The nucleus of an atom can be modeled as several protons and neutrons closely packed together. Each particle has a mass of 1.67

Lady bird [3.3K]

Explanation:

The nucleus of an atom can be modeled as several protons and neutrons closely packed together.

Mass of the particle, $m=1.67\times 10^{-27}\ kg$

Radius of the particle, $R=10^{-15}\ m$

(a) The density of the nucleus of an atom is given by mass per unit area of the particle. Mathematically, it is given by :

$d=\dfrac{m}{V}$ , V is the volume of the particle

$d=\dfrac{m}{(4/3)\pi r^3}$

$d=\dfrac{1.67\times 10^{-27}}{(4/3)\pi (10^{-15})^3}$

$d=3.98\times 10^{17}\ kg/m^3$

So, the density of the nucleus of an atom is $3.98\times 10^{17}\ kg/m^3$ .

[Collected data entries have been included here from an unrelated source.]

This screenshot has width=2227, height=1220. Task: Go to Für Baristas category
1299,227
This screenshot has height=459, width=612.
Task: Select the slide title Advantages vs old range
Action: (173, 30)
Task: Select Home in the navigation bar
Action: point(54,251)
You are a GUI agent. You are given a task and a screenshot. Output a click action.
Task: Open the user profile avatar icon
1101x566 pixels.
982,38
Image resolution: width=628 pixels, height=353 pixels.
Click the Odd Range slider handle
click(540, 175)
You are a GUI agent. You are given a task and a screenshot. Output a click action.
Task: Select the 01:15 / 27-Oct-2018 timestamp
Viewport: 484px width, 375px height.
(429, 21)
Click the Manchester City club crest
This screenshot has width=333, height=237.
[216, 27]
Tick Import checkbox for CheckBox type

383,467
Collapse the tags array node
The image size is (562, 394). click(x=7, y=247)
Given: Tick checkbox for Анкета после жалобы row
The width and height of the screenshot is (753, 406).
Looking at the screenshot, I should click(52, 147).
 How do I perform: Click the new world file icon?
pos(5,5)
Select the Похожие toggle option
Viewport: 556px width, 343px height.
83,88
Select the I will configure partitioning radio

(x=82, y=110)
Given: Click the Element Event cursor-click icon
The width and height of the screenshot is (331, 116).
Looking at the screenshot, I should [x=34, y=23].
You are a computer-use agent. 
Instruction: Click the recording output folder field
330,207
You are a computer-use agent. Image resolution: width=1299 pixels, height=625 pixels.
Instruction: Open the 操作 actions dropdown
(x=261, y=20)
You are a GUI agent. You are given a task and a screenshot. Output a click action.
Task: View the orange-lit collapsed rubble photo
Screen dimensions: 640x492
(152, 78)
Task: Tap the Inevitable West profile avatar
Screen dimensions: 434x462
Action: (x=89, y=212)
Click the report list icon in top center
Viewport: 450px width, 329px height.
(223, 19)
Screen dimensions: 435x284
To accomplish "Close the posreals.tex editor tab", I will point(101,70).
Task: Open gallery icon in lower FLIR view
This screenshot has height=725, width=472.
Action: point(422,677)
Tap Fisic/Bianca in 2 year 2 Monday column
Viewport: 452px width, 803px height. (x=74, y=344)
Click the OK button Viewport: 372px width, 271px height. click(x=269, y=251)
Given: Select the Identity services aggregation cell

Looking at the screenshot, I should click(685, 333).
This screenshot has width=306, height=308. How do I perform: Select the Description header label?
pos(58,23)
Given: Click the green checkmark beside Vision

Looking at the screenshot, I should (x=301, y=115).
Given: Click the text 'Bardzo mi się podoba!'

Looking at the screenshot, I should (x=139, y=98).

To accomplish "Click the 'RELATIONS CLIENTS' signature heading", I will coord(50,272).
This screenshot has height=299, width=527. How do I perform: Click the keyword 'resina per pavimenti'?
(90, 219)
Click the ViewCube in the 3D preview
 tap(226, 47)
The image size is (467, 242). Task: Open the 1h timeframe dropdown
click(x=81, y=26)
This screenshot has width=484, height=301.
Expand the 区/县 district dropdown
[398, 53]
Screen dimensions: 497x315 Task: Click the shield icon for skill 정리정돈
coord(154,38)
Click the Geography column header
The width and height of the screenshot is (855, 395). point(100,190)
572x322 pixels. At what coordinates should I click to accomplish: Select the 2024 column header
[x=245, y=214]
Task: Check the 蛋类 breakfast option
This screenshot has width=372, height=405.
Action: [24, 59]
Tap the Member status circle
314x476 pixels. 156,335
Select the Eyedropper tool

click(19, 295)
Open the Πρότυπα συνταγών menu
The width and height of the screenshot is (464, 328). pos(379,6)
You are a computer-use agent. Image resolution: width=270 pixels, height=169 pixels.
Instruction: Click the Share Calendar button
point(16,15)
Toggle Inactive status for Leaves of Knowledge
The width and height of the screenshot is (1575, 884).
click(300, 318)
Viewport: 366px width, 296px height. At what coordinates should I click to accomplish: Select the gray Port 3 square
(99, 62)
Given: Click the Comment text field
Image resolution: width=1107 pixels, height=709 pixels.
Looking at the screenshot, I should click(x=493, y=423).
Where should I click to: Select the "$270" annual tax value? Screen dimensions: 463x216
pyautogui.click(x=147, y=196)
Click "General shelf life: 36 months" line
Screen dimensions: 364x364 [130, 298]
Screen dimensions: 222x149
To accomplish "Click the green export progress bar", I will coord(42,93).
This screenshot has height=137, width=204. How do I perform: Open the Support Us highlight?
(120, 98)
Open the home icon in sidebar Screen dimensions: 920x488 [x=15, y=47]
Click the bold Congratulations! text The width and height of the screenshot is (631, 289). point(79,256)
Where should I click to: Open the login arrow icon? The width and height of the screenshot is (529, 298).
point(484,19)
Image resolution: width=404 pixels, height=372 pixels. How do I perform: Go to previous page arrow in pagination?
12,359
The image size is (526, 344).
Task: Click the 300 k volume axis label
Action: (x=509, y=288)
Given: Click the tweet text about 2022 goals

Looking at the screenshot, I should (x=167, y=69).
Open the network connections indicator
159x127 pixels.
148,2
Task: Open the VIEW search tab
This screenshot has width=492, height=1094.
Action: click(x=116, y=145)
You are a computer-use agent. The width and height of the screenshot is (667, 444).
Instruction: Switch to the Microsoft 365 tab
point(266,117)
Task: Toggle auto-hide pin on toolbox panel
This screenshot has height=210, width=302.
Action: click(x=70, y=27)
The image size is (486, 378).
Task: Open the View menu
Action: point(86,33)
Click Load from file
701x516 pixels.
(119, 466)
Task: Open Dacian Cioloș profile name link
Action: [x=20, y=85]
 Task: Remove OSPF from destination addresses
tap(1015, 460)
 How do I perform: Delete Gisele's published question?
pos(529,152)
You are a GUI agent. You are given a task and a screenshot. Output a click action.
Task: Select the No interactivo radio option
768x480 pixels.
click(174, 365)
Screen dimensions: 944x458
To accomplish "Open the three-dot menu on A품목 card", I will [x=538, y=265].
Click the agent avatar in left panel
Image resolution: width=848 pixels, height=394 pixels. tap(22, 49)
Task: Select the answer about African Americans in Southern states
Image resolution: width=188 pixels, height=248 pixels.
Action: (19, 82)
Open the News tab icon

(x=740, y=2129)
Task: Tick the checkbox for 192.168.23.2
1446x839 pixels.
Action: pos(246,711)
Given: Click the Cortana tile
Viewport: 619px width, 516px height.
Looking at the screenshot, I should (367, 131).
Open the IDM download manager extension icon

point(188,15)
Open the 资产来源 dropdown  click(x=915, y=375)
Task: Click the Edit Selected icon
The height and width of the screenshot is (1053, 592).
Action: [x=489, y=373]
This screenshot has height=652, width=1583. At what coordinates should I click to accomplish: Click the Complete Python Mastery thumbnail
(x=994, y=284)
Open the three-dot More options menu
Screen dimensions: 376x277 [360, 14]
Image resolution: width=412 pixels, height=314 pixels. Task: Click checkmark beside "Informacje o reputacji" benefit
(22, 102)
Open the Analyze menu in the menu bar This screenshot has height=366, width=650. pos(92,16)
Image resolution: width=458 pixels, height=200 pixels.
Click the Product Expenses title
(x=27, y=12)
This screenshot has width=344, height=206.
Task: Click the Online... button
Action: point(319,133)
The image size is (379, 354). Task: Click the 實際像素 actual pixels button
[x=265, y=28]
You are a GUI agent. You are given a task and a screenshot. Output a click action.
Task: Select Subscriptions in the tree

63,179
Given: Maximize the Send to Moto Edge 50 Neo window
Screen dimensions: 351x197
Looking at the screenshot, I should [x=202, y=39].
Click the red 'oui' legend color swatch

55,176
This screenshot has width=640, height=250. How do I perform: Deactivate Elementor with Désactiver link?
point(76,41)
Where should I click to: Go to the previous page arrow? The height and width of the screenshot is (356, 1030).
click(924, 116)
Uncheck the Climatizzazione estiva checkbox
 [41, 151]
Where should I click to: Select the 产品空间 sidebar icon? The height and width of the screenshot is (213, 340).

(b) Density of iron, $d'=7874\ kg/m^3$

Taking ratio of the density of nucleus of an atom and the density of iron as :

$\dfrac{d}{d'}=\dfrac{3.98\times 10^{17}}{7874}$

$\dfrac{d}{d'}=5.05\times 10^{13}$

$d=5.05\times 10^{13}\ d'$

So, the density of the nucleus of an atom is $5.05\times 10^{13}$ times greater than the density of iron. Hence, this is the required solution.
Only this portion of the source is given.